Tokyo (awp/afp) - Avec le déploiement des réseaux 5G nouvelle génération et les pressions américaines pour bannir le chinois Huawei, des petits poucets sur le marché mondial des équipements télécoms comme le japonais NEC et le sud-coréen Samsung tentent d'avancer leurs pions.

Les Etats-Unis font pression sur leurs alliés pour écarter de leurs réseaux le leader mondial Huawei, accusé par Washington d'espionner pour le compte de Pékin.

Huawei dément systématiquement ces accusations, mais l'ombre du doute et la pression américaine font réfléchir plus d'un Etat.

Dernier exemple en date, le Royaume-Uni, dont le gouvernement avait déjà annoncé limiter la part du géant chinois, qui envisage désormais de l'exclure à terme du développement de son réseau 5G de nouvelle génération.

Londres discuterait avec NEC et Samsung comme éventuelles solutions de repli, selon des informations de presse début juin, non confirmées.

Le Japon, autre allié étroit de Washington, a déjà exclu Huawei de son réseau 5G. Ce qui profite notamment à NEC, devenu le partenaire exclusif de Rakuten Mobile, le dernier opérateur arrivé sur le marché nippon des télécoms.

NEC vient aussi d'enregistrer un soutien de taille avec l'annonce jeudi de l'arrivée du géant nippon des télécoms NTT dans son capital, à hauteur de 5%, pour accélérer ensemble dans le développement de la 5G, au Japon comme à l'étranger.

En quête de crédibilité

Actuellement, Huawei et ses deux principaux concurrents, le suédois Ericsson et le finlandais Nokia, se partagent 80% des réseaux télécoms commerciaux dans le monde.

"Mais un monde à trois n'est pas satisfaisant pour les opérateurs, et si on le ramène à deux ce sera encore pire", explique à l'AFP Sylvain Chevallier, spécialiste des télécoms au sein du cabinet BearingPoint.
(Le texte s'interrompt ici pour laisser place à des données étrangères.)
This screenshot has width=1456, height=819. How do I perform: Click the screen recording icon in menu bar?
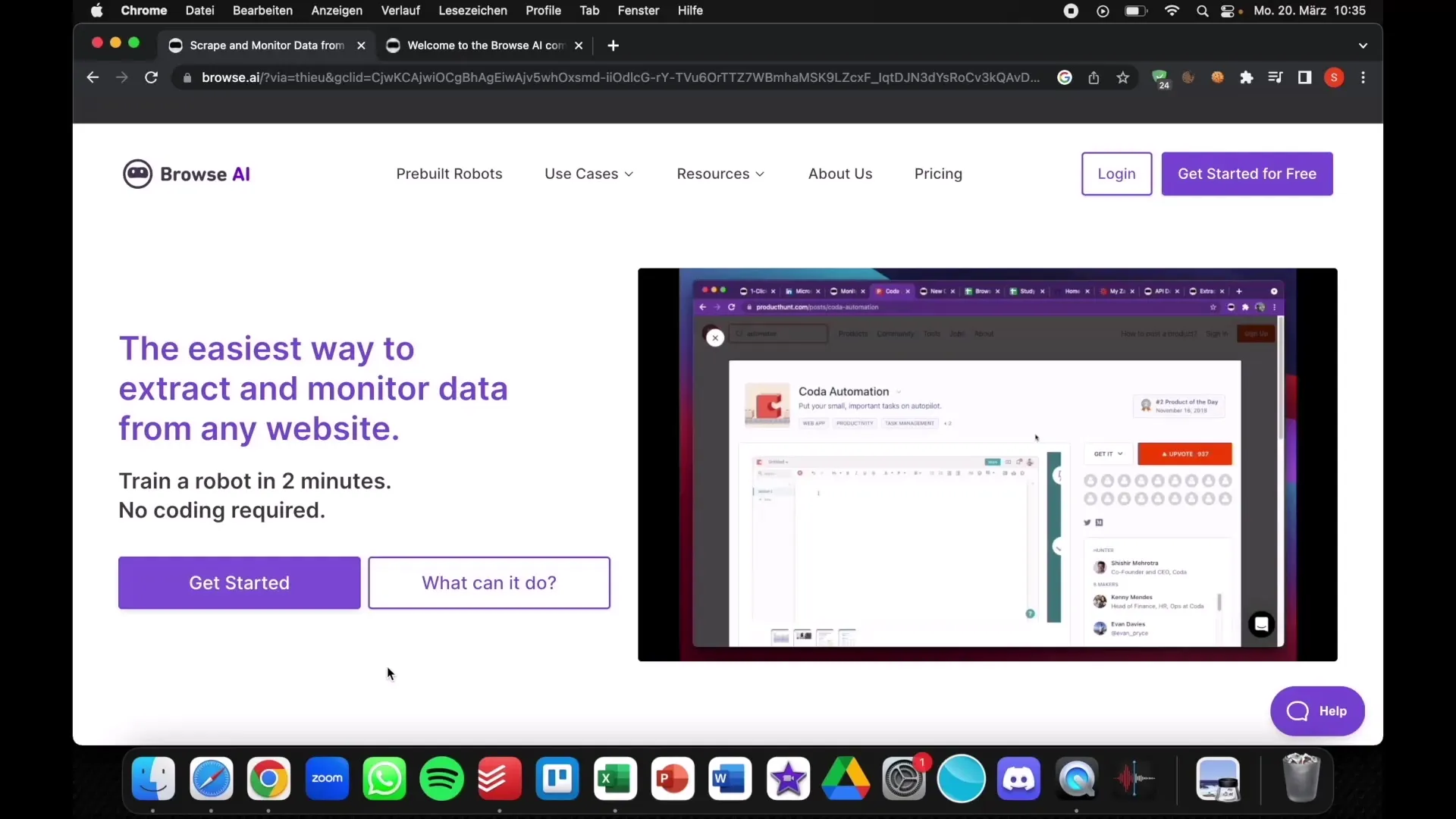[1069, 10]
En même temps, du côté des alternatives, le chinois ZTE est tout aussi mal vu par Washington que Huawei, tandis que NEC et Samsung peinent encore à convaincre beaucoup d'opérateurs.

Samsung, qui avait déjà raté le virage des réseaux 4G, a préféré se concentrer sur l'Amérique du Nord et certains pays d'Asie-Pacifique.

"Les opérateurs restent encore dubitatifs concernant Samsung Network, qui est bien plus avancé que NEC en termes de présence mondiale", tranche Daryl Schoolar, expert des technologies mobiles pour le cabinet de conseil Omdia.

Conscients de leurs lacunes, NEC et Samsung se sont d'ailleurs associés dans la 5G depuis 2018, notamment sur le plan commercial.

Largement méconnu du grand public, NEC est présent dans les câbles sous-marins et réseaux de fibre optique, mais surtout, via sa filiale américaine Netcracker, dans les logiciels de gestion des réseaux.

"Netcracker est très présent en Europe chez les opérateurs, ça peut être une véritable porte d'entrée pour NEC", selon Stéphane Téral, analyste en chef spécialiste des télécoms pour le cabinet LightCounting.

La brèche de l'Open RAN

Devenir un acteur mondial des réseaux mobiles représente "un sacré défi pour NEC", car au-delà de fournir des antennes, "il faut disposer de l'ensemble des fonctions support et d'ingénierie dans les régions visées et construire une relation de confiance avec les opérateurs, qui veulent être sûrs d'être accompagnés pour au moins cinq à dix ans", prévient M. Schoolar.

La virtualisation des réseaux, partie intégrante de la 5G qui donne une place prépondérante aux logiciels, favorise le développement de logiciels interopérables (appelés Open RAN), lesquels concurrencent les technologies propriétaires des trois leaders et offrent une brèche pour de nouveaux entrants.

"Nous pensons avoir un large éventail de possibilités en montrant notre écosystème ouvert aux opérateurs à mesure qu'ils prennent conscience des avantages des solutions Open RAN", estime-t-on ainsi chez NEC. Samsung fait le même pari.

Une stratégie que les Etats-Unis encouragent fortement, y voyant un moyen pour des entreprises américaines de réintégrer le marché des équipementiers réseaux.

"La virtualisation des réseaux et l'Open RAN permettent à NEC de rentrer sur ces marchés, ce qu'il n'aurait pas pu faire il y a dix ans", selon M. Chevallier.

Huawei, Ericsson et Nokia en revanche "n'ont pas trop d'intérêt à y aller trop vite", du fait de leurs positions dominantes actuelles, relève encore M. Chevallier.